John Kowalski

Personal information
- Date of birth: December 22, 1951 (age 74)
- Place of birth: Miłków, Poland

College career
- Years: Team / Apps / (Gls)
- 1969–1972: New Haven Chargers

Managerial career
- 1978–1979: Cincinnati Kids
- 1979–1980: Pittsburgh Spirit
- 1980–1981: Hartford Hellions
- 1981–1985: Pittsburgh Spirit
- 1989–1996: Robert Morris Colonials (men)
- 1991: United States (interim)
- 1993–1994: United States U20
- 1997–1998: Tampa Bay Mutiny
- 1999–2000: Pittsburgh Riverhounds
- 2001–2019: Robert Morris Colonials (women)

= John Kowalski =

Polish football manager

John Kowalski (born December 22, 1951, in Miłków, Poland) is a former coach of the professional United States soccer clubs Tampa Bay Mutiny (Major League Soccer), Pittsburgh Riverhounds (NASL) and Pittsburgh Spirit (MISL). He also briefly managed the United States national team in 1991, compiling a 2–0–1 record.

Kowalski was also the head coach of the 1989 and 1992 U.S. five-a-side (Futsal) teams which won a bronze medal in the Netherlands in 1989 and a silver medal in Hong Kong in 1992. Since the Futsal World Championship is a FIFA sanctioned event, the 1992 silver medal is the highest medal achievement the United States men's team has accomplished in FIFA worldwide soccer competition. The 1989 bronze was the first official U.S. medal in a FIFA world competition.

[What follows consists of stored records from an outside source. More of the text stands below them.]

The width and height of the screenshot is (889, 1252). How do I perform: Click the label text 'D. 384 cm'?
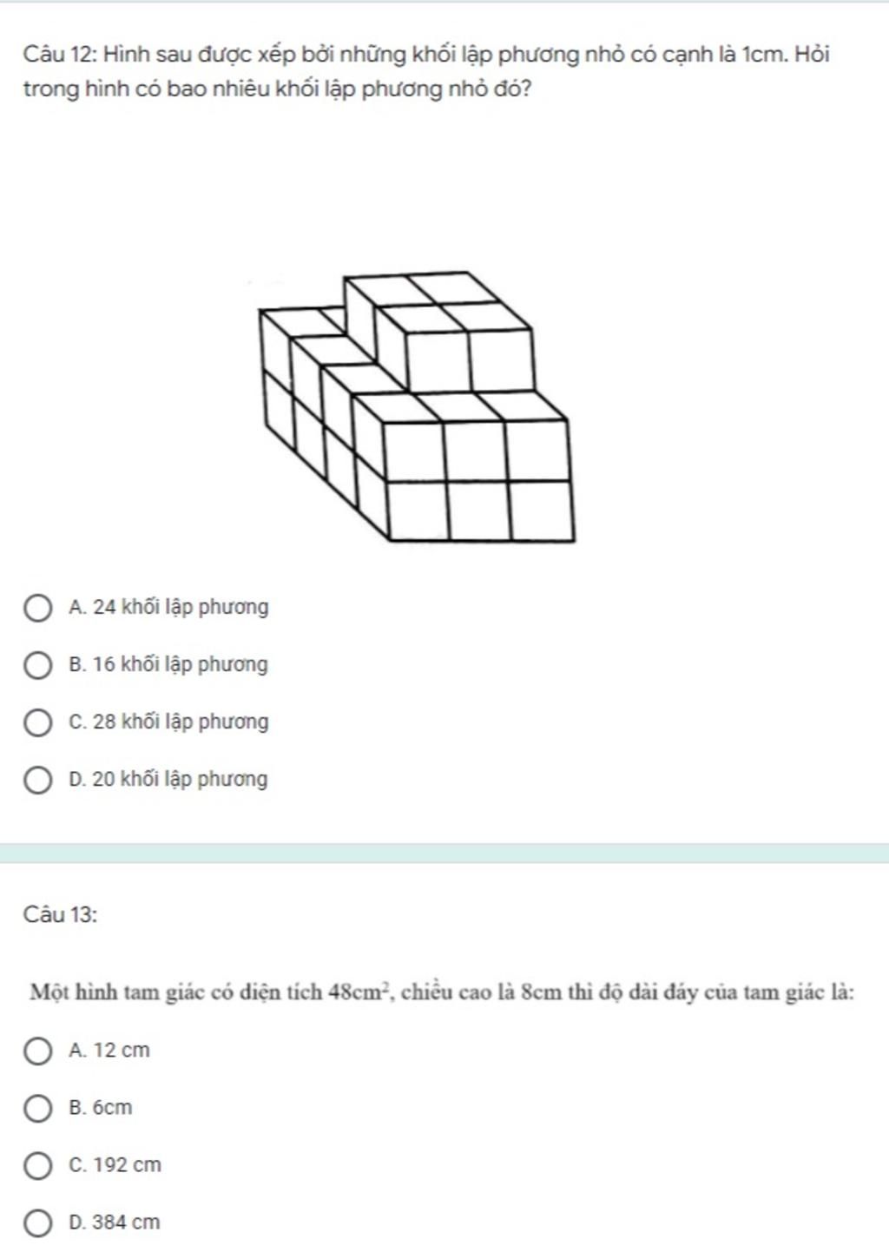pos(115,1222)
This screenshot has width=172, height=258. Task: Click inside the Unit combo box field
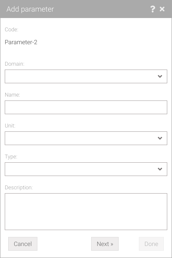click(x=86, y=138)
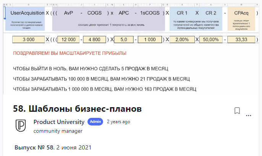Bookmark the post with the bookmark icon
The image size is (262, 156).
coord(237,111)
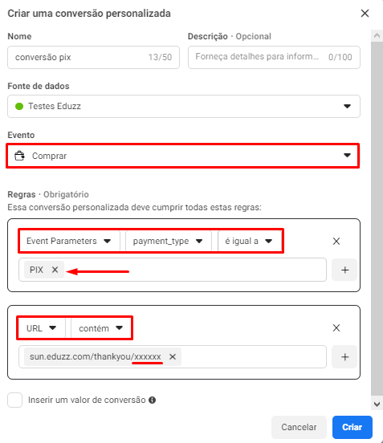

He also coached the Robert Morris University women's soccer team from 2001 until 2019. With the Colonials, he amassed a career 112–224–19 record, and guided RMU to their first ever Northeast Conference Tournament appearance. Kowalski is also the head coach of the Fort Pitt FC Regiment of the NPSL, and the U-14 Girls Stars United team, located in Pittsburgh, Pennsylvania.